Julie, toute jeune, 25 ans max, vivait à ou autour de Chang Maï depuis un ou deux ans et connaissait la région comme sa poche. Elle était au milieu d’un groupe de backpackers français dont elle était la leader inconsciente. Peu importe ce qu’elle décidait de faire, ils lui emboîtaient le pas. Nous sommes tombés sur la bande au moment où ils préparaient leur embarquement sur le Mékong, comme nous. Le bateau --voir plus bas-- est une longue barge (Long Boat) de 30m par 4 environ, gros moteur diesel marine capable d’emmener une cinquantaine de passagers, plus la famille du maître de bord. Bateau couvert, on est pieds nus sur le plancher, bières à volonté, peut-être plus que de gasole pour le moteur. Notre idée était de descendre le fleuve jusqu’à Louang Prabang au Laos, puis de prendre un avion vers le Sud. Celle du groupe était d’aller y passer quelque temps à faire la fête. On s’arrête dans un village le long du fleuve, dans une auberge à étages comme on l’imagine dans les films de samouraï : haute et étroite, toute de bois, sonore comme une guitare, peuplée de chats minces au poil bien lustré. La douche, un quart de bidon en plastique qu’on renverse sur sa tête. Là c’est à bord du bateau, le lendemain, Julie est encore bourrée de la veille, comme tous ses copains, musique, et elle arrive à danser assise, c’est spectaculaire et sympa. Tout ce monde discute ou chante à très haute voix et ça n’a évidemment aucun sens, et je suis gêné vis-à-vis des Thaïs et Laotiens à bord, si discrets.
Toujours fasciné par les pieds des gens (je déteste les miens), comme ils ont tous laissé leurs pompes dans un coffre à l’avant, j’ai de quoi faire. Ci-dessous, lors d’un long entretien entre le Jules du jour de Julie, un black genre Rasta, ici à gauche. Jamais vu des pieds aussi laids, larges, curieusement déformés (mais pas du tout infirmes, hein) et qu’il a eu l’idée discutable de tatouer à partir du mollet. A sa droite, le pied délicat d’un garçon manifestement très civilisé, fraîchement débarqué de France, encore bien blanc, peu habitué au déplacement sans chaussures sur la terre et les graviers. Mais bon ils s’entendaient bien.

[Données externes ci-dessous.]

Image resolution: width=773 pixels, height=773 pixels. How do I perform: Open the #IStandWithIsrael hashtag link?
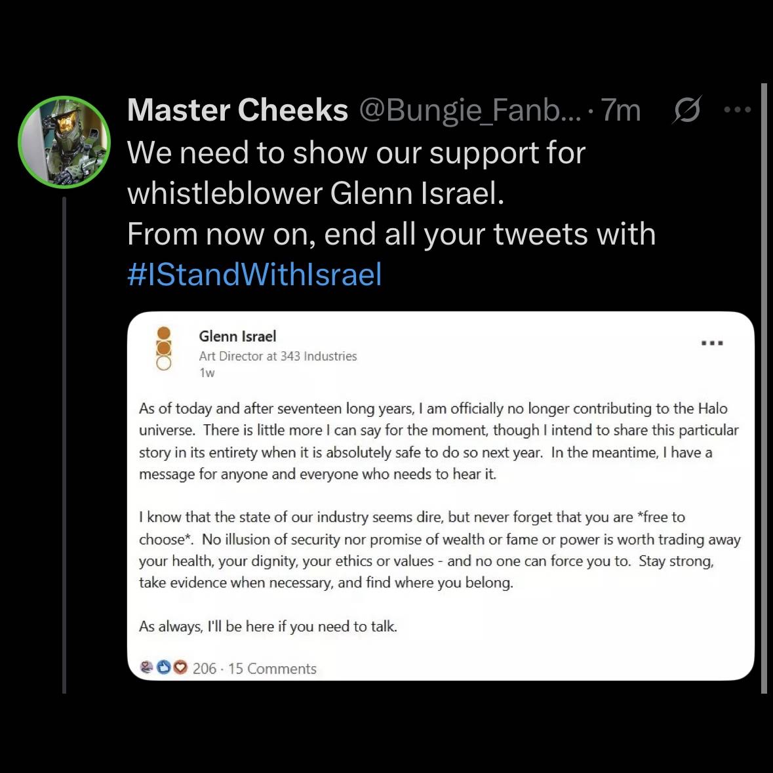pyautogui.click(x=254, y=274)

Eh oui, elle est jolie cette petite Américaine. Mais en quelques heures de navigation sur le fleuve vert et tranquille, elle s’est révélée une vraie chieuse, parlant haut, décidée à attirer sur elle l’attention des garçons trop fascinés par la folie paisible de Julie. Enfin elle a pris sa tablette pour y consigner sans doute quelques impressions de voyage, et j’ai pu la croquer directement. Mais sa gestuelle indique qu’elle voulait être regardée.